» DOCUMENT

● ● ● ● ● ● ●

It is the slowest part of the report. I want to speed it up.
How can I use FOR ALL ENTRIES with GROUP BY?
Check the documentation. You can't use GROUP BY. Maybe in this case, you could try selecting your items with FAE outside of the loop, then count them using a parallel cursor:
REPORT.
TYPES: BEGIN OF ty_result,
vbeln TYPE vbeln,
cnt TYPE i.
TYPES: END OF ty_result.
DATA: lt_headers TYPE SORTED TABLE OF ty_result WITH UNIQUE KEY vbeln,
lv_tabix TYPE sy-tabix VALUE 1.
"get the headers
SELECT vbeln FROM vbak UP TO 100 ROWS INTO CORRESPONDING FIELDS OF TABLE lt_headers.

● ● ● ● ● ● ●

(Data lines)
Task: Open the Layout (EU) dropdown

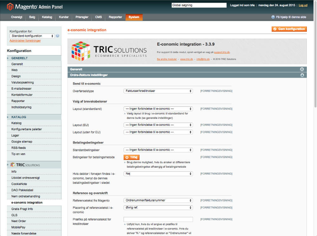Action: point(158,124)
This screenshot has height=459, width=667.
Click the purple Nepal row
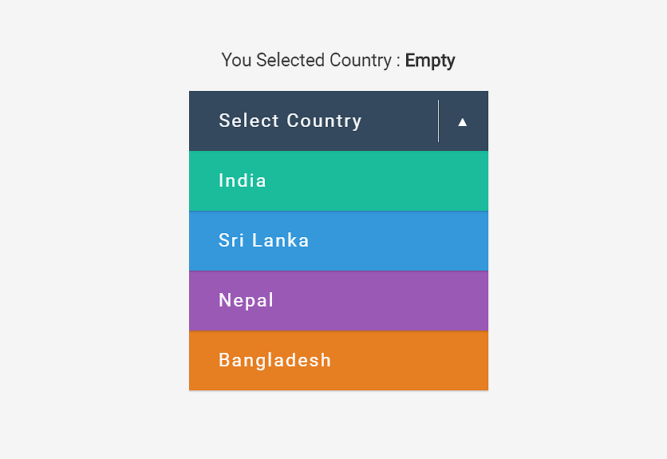point(338,301)
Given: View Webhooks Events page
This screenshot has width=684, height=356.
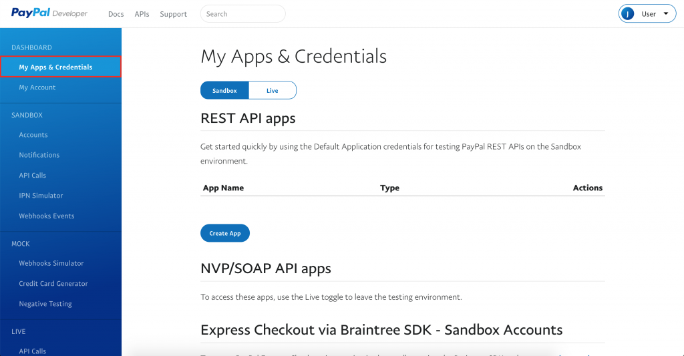Looking at the screenshot, I should pos(47,216).
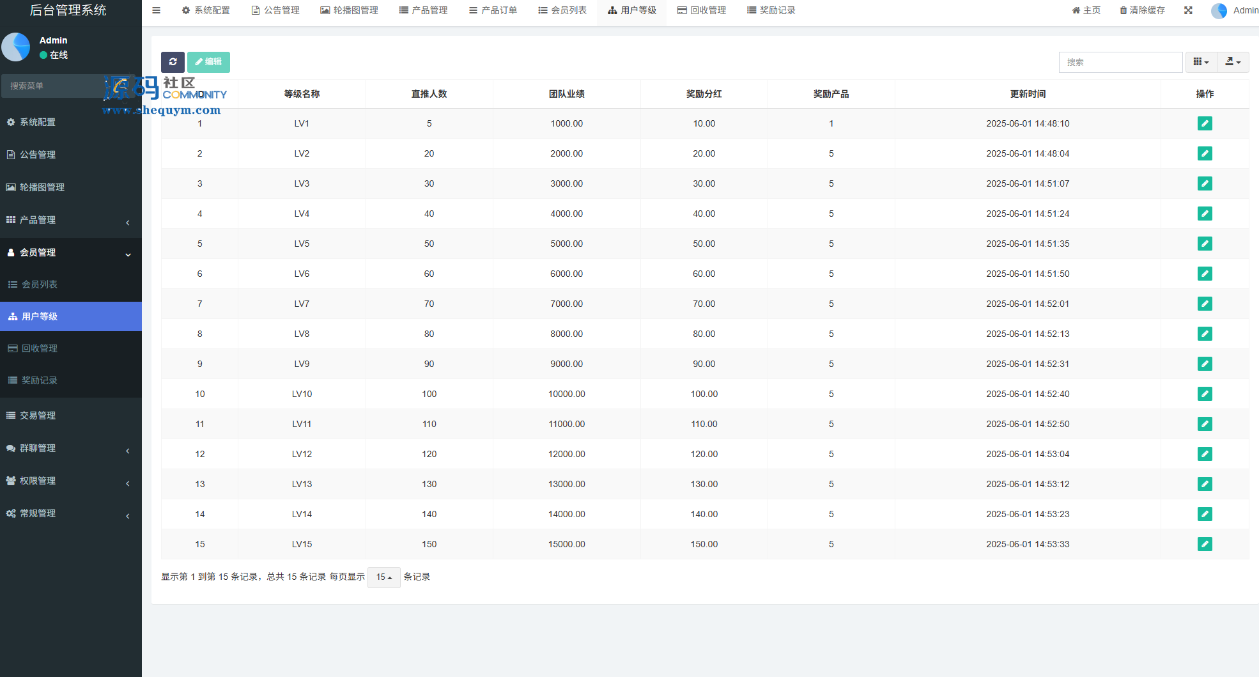1259x677 pixels.
Task: Toggle the sidebar with the hamburger icon
Action: (x=156, y=10)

● ● ● ● ● ● ●

In the forum thread above, what does the reply suggest using to count the items after selecting them with FAE outside the loop?

A parallel cursor.